* _GIVEN REQUEST_: Reproduce the material from its start through the line containing "coord(733,90)", substituting "Task" for every "Given" and leaving everything else unchanged.

* _MATERIAL TO PROCESS_:
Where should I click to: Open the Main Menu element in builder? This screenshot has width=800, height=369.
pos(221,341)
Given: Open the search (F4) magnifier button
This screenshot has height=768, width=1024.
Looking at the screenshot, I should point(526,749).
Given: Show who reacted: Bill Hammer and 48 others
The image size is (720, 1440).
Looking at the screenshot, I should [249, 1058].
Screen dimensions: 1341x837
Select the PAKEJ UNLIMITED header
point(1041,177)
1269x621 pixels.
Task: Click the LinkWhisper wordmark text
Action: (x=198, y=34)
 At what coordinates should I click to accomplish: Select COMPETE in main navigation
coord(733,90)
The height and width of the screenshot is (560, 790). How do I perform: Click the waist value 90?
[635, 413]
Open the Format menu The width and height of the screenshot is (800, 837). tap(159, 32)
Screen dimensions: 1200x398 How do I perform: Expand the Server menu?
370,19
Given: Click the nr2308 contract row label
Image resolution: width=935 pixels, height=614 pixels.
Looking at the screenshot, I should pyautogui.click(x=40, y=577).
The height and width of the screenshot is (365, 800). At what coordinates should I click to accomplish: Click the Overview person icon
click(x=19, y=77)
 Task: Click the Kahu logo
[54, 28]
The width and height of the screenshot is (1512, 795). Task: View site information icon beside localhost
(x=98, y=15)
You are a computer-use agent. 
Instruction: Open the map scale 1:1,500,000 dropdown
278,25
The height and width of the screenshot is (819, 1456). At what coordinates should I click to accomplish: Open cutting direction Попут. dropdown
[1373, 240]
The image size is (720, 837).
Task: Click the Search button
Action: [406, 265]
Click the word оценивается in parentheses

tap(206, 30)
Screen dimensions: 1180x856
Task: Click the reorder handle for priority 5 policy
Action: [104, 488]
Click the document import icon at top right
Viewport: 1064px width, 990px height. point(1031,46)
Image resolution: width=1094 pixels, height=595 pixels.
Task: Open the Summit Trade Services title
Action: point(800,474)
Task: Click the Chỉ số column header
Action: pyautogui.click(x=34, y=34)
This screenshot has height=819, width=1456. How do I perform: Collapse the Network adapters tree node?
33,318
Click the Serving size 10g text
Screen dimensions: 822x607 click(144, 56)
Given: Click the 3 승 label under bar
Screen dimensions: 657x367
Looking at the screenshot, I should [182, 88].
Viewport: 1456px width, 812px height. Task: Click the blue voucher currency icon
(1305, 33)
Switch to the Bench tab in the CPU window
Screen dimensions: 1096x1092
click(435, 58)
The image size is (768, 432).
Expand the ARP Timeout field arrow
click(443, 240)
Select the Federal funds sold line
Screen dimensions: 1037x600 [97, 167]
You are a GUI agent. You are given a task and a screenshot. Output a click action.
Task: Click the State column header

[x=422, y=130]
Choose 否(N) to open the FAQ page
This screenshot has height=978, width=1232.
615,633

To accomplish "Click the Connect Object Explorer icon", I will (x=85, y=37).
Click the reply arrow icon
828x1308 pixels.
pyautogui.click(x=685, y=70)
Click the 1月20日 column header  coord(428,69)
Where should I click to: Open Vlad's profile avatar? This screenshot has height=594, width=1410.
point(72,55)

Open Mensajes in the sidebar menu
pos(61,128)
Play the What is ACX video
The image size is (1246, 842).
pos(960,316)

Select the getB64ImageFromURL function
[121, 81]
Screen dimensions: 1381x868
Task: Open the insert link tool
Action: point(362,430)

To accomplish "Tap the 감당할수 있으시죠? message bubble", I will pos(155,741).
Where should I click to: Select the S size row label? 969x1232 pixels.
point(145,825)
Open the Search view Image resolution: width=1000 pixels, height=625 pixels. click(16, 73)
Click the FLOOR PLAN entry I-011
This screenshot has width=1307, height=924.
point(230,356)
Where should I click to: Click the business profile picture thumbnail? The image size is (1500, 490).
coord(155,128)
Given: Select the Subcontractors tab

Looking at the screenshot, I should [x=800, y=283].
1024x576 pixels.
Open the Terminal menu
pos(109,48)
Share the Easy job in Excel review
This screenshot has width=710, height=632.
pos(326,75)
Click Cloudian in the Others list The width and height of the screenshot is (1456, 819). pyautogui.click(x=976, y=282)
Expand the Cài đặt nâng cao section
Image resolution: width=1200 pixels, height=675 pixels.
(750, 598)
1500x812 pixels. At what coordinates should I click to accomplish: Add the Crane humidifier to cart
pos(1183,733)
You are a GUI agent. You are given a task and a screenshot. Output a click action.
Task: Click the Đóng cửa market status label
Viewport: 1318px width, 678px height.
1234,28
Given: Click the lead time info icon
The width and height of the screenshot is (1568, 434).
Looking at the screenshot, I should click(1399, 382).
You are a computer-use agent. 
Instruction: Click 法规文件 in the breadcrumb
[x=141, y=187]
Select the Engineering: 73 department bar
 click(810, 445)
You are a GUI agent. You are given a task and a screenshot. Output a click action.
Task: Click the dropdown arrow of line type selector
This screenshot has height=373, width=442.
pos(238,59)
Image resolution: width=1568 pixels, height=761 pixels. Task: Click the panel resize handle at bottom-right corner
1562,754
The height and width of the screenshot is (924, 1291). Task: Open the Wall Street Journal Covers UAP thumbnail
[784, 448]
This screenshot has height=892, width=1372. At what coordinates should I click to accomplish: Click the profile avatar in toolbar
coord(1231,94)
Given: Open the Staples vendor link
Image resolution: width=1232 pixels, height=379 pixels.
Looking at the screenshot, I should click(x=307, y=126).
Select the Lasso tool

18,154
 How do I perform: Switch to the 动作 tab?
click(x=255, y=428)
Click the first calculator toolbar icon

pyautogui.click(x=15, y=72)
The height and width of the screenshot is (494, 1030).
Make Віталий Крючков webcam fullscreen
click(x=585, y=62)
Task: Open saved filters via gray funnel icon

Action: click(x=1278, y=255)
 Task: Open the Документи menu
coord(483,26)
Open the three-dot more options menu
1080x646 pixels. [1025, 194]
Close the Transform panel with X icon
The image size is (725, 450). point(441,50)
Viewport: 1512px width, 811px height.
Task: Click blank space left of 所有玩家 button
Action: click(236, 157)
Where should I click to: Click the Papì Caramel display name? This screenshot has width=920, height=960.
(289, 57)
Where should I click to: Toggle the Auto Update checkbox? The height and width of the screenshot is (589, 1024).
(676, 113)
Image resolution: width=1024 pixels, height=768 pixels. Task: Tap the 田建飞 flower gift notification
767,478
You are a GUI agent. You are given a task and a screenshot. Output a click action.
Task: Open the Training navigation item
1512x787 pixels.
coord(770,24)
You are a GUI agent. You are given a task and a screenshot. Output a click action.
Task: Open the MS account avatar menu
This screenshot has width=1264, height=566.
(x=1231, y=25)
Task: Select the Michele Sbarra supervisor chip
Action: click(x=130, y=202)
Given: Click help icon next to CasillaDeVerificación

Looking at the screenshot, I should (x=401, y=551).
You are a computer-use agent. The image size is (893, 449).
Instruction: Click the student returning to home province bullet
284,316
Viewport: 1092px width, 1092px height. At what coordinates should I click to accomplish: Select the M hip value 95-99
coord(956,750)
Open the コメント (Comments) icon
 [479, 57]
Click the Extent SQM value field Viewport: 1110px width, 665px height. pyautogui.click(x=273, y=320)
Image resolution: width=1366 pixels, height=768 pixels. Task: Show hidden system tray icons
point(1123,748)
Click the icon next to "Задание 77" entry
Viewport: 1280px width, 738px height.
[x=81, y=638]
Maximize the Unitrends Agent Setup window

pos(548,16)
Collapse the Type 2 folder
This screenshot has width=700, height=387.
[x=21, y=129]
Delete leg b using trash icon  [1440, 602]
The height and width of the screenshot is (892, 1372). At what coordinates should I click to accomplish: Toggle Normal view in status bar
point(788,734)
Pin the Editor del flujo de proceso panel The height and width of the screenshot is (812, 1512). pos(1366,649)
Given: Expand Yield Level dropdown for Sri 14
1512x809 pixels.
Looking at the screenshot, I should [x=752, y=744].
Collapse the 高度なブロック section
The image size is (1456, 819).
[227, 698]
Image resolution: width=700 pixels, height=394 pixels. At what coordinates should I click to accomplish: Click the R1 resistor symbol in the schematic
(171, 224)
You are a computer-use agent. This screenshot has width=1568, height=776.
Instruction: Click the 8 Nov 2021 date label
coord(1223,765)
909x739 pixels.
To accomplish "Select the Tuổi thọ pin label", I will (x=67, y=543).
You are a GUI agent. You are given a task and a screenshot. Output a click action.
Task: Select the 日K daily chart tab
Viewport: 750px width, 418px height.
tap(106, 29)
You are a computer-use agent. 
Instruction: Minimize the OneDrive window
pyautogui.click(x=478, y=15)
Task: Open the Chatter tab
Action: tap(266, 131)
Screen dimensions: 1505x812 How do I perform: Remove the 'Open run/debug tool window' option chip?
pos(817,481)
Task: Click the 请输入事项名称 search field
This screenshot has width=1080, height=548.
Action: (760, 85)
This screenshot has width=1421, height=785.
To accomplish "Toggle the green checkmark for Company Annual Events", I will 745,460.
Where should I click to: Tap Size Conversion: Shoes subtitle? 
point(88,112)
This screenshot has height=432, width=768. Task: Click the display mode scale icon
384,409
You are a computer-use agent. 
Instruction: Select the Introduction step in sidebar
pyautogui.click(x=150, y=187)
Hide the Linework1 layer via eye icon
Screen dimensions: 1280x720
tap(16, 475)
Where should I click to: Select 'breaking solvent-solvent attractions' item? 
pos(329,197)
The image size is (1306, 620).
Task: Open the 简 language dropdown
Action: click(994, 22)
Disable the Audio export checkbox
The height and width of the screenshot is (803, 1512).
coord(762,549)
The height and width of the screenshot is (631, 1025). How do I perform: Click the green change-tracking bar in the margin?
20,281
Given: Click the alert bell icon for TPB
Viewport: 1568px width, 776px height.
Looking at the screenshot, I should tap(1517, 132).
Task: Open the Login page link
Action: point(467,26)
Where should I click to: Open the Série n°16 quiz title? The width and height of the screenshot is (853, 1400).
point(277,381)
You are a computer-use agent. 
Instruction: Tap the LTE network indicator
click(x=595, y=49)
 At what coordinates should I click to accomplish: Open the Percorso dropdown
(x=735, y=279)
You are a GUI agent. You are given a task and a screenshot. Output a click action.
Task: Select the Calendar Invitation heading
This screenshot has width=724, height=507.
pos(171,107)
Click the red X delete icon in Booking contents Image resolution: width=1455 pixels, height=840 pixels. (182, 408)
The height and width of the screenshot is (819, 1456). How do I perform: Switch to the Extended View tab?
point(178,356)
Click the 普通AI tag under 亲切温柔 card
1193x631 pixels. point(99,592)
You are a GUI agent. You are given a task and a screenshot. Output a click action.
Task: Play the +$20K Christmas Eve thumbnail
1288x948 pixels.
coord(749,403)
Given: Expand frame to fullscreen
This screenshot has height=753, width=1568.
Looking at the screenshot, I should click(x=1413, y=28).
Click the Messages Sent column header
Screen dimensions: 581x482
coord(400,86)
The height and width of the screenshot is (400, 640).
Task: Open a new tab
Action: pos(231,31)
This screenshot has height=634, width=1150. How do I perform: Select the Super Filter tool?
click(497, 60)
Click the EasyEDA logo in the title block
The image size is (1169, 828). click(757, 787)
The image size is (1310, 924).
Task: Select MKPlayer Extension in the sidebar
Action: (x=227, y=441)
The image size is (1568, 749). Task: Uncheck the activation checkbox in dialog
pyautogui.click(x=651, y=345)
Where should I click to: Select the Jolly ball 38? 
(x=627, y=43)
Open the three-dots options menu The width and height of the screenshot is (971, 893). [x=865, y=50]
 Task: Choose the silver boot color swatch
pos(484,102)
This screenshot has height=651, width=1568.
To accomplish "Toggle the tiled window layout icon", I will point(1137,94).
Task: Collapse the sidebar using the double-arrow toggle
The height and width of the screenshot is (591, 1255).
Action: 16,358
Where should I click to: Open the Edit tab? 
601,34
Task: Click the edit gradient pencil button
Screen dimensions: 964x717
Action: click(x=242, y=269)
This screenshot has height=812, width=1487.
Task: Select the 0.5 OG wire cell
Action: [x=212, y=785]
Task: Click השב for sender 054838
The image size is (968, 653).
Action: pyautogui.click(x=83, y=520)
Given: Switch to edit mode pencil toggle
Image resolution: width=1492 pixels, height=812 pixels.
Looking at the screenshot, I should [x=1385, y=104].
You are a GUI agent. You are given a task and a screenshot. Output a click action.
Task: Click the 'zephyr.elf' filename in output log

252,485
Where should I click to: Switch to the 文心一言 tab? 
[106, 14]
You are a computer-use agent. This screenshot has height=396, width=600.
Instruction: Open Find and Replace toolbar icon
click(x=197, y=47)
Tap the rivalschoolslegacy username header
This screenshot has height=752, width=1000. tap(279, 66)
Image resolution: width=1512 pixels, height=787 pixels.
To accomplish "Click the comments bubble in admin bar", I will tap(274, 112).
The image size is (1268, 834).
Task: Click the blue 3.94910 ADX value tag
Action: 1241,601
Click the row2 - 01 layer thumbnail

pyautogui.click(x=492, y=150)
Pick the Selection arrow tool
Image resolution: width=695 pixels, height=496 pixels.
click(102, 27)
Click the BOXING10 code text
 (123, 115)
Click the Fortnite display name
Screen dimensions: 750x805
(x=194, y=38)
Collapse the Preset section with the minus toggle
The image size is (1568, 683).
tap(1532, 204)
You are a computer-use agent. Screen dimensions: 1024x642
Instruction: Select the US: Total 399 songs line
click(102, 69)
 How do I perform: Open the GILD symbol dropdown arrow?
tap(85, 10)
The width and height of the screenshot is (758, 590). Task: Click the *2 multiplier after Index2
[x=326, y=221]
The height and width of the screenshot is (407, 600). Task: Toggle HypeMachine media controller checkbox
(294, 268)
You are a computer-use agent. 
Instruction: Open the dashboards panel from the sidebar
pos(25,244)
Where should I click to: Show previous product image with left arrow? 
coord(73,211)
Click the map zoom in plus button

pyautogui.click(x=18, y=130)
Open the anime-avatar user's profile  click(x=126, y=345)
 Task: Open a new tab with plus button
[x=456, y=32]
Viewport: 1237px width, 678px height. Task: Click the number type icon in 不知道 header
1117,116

* _EXERCISE ANSWER_:
Where should I click to: Open the Main Menu element in builder? This screenshot has width=800, height=369.
pos(221,341)
Task: Open the search (F4) magnifier button
This screenshot has height=768, width=1024.
Looking at the screenshot, I should point(526,749).
Task: Show who reacted: Bill Hammer and 48 others
The image size is (720, 1440).
Looking at the screenshot, I should [249, 1058].
Screen dimensions: 1341x837
Select the PAKEJ UNLIMITED header
point(1041,177)
1269x621 pixels.
Task: Click the LinkWhisper wordmark text
Action: (x=198, y=34)
 At what coordinates should I click to accomplish: Select COMPETE in main navigation
coord(733,90)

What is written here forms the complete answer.